The Court warned against undertaking to "generalize more broadly than the particular circumstances require upon when and under what circumstances procedural due process may require oral argument." That is not a matter for indiscriminate application. "It is rather one for case-to-case determination, through which alone account may be taken of differences in the particular interests affected, circumstances involved, and procedures prescribed by Congress for dealing with them." F. C. C. v. WJR, supra, at 337 U.S. 274-277, 69 S.Ct. 1103-1104, 93 L.Ed. 1360-1361.

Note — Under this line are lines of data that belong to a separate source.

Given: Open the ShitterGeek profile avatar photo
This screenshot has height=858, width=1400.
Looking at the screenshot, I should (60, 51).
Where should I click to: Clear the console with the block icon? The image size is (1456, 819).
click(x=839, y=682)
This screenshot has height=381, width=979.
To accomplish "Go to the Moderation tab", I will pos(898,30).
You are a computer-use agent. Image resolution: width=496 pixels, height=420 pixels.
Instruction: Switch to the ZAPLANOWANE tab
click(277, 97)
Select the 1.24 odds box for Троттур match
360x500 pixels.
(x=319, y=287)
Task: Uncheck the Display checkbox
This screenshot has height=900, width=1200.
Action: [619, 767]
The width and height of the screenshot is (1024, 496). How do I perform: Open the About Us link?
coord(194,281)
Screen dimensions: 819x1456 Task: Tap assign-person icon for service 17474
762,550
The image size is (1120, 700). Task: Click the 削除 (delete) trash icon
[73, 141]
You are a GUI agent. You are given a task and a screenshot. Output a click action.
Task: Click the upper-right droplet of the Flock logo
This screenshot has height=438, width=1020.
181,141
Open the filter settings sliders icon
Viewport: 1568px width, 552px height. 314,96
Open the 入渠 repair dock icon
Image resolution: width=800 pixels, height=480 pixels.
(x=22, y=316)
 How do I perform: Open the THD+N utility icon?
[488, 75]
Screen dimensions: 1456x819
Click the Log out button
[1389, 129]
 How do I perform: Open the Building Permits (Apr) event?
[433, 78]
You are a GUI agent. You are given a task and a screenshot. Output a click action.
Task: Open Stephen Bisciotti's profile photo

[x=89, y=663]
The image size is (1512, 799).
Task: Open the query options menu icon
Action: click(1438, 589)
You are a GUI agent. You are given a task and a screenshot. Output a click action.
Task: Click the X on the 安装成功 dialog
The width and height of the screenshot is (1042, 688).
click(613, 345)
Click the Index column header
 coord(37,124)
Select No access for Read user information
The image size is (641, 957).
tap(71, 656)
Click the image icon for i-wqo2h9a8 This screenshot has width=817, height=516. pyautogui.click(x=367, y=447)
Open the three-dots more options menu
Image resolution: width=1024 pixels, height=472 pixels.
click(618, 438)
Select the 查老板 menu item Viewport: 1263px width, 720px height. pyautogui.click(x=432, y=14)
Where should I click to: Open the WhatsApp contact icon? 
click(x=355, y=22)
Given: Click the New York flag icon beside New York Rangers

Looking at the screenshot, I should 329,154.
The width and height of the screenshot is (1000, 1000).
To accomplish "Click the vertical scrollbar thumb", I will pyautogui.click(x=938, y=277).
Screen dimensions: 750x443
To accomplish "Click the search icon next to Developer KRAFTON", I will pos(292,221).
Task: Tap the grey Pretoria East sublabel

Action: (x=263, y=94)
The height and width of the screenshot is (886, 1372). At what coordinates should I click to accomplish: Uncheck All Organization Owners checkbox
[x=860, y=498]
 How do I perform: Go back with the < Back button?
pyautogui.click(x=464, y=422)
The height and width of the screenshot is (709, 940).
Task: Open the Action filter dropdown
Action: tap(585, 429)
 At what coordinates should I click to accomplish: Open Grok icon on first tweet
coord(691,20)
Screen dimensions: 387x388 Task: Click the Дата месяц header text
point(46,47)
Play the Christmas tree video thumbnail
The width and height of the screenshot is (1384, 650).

Every step on the way is a delicate judicial judgment. In approximately 63% of the cases (see notes 5 and 8, supra) the Court judicially determines that from the nature of the case, its class, its complexities, the public significance of the issues, or a variety of other factors, the case calls for oral argument, either limited or full. For the remaining 37% the same judicial judgment for each case is that oral argument is not required. The care with which that critical judgment is exercised is magnified by the system's requirement for a double unanimity — (1) at the time of classification as a Summary II and (2) in the decision.11

Obviously this Court, made up of exlawyers seasoned by courtroom combat, must be the first to recognize that in making this delicate case-by-case judgment for or against oral argument it can — as in every other type of ruling — make an error. Happily, under our system the Court rests easier since any such error, or the claim of one, is open to review. And the fact that 60 to 65% of the cases are calendared for oral argument attests to our conviction that oral argument is at times required. The differences arise with respect to a particular case, and the rule of dual unanimity and automatic reclassification affords in our judgment additional insulation against making such errors.